***** Record extracts

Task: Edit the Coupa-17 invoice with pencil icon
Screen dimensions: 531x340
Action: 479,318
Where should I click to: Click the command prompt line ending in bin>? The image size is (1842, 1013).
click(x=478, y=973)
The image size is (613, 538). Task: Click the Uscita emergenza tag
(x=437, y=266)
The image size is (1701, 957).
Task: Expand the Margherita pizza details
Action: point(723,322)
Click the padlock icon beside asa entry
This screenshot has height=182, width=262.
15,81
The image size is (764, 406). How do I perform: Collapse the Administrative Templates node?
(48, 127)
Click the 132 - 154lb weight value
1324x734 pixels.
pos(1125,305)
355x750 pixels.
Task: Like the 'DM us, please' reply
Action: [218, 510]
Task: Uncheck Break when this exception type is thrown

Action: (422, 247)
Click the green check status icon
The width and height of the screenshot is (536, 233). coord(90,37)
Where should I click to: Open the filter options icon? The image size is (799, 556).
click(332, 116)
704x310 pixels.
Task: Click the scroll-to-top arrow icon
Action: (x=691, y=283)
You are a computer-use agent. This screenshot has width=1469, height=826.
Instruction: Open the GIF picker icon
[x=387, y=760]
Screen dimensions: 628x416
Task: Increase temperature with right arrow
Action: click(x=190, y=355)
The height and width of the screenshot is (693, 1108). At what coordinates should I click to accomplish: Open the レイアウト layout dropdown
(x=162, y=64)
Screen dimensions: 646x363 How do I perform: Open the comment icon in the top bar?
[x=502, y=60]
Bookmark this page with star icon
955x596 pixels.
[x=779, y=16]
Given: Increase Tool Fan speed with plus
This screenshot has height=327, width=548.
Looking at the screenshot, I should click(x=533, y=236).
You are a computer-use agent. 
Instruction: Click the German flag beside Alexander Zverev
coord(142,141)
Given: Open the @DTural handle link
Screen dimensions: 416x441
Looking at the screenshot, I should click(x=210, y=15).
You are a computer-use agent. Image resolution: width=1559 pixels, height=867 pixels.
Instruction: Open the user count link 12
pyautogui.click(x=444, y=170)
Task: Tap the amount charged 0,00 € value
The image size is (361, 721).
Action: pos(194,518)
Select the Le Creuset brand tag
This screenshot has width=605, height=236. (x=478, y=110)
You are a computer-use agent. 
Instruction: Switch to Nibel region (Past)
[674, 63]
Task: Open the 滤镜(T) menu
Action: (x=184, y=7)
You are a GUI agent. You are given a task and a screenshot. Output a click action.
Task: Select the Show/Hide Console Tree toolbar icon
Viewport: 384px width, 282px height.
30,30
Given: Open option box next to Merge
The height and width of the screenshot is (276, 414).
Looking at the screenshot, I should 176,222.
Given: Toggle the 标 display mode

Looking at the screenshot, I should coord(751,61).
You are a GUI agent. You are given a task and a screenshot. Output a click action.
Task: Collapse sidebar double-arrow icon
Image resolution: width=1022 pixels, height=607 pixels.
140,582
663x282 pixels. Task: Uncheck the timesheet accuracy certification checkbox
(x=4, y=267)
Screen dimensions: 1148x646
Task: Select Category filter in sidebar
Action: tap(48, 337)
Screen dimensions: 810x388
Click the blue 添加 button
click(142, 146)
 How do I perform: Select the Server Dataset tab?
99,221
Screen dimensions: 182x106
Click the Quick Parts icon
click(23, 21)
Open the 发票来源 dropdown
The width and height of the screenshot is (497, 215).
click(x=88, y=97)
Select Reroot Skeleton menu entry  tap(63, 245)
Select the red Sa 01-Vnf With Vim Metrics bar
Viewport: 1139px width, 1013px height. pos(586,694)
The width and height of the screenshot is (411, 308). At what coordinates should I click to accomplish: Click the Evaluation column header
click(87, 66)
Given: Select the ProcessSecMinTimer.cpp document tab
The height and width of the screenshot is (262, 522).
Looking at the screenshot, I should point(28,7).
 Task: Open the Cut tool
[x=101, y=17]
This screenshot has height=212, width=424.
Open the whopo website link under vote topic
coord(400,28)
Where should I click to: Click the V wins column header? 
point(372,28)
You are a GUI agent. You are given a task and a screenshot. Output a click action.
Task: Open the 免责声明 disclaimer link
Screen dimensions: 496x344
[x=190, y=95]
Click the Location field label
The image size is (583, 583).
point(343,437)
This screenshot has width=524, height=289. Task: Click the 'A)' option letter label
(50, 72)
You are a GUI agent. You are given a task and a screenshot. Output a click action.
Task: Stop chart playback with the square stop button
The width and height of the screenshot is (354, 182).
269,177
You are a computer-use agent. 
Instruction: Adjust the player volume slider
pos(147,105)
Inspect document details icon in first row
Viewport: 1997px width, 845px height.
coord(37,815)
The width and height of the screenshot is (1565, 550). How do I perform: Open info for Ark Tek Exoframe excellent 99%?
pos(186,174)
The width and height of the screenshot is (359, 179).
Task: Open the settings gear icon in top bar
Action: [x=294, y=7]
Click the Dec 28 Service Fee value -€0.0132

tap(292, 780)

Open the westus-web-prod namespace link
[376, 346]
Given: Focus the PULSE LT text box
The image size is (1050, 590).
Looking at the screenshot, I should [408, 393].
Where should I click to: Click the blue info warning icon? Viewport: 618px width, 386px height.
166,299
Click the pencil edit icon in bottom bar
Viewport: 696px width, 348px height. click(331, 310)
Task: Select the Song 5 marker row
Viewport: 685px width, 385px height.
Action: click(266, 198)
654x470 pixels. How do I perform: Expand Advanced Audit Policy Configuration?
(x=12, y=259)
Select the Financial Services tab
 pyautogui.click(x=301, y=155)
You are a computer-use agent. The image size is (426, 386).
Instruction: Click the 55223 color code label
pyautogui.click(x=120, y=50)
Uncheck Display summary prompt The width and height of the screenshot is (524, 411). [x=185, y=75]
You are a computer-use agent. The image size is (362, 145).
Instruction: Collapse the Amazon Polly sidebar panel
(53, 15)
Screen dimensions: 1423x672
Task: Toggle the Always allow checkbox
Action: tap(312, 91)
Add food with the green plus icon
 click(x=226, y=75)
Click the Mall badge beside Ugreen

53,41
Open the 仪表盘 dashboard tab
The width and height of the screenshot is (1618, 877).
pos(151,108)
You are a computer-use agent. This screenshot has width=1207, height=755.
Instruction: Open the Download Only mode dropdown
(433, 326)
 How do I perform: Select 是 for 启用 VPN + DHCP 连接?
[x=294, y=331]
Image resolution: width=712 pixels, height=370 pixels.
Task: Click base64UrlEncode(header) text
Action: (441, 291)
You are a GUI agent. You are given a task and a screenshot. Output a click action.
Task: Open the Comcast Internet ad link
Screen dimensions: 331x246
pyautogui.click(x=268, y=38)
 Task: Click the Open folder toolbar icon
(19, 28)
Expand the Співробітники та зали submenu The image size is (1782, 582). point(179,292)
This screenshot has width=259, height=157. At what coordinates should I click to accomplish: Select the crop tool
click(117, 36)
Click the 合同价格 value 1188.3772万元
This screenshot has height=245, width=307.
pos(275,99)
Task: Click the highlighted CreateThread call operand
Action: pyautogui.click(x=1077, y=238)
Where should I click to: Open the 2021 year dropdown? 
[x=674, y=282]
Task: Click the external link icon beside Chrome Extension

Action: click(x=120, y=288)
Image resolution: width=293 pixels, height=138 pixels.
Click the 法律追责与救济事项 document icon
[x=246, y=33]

**********

→ Given problem
How many lines of the listing above contain the string "filter"? Case counts, and only the number should be given.

→ Answer below
2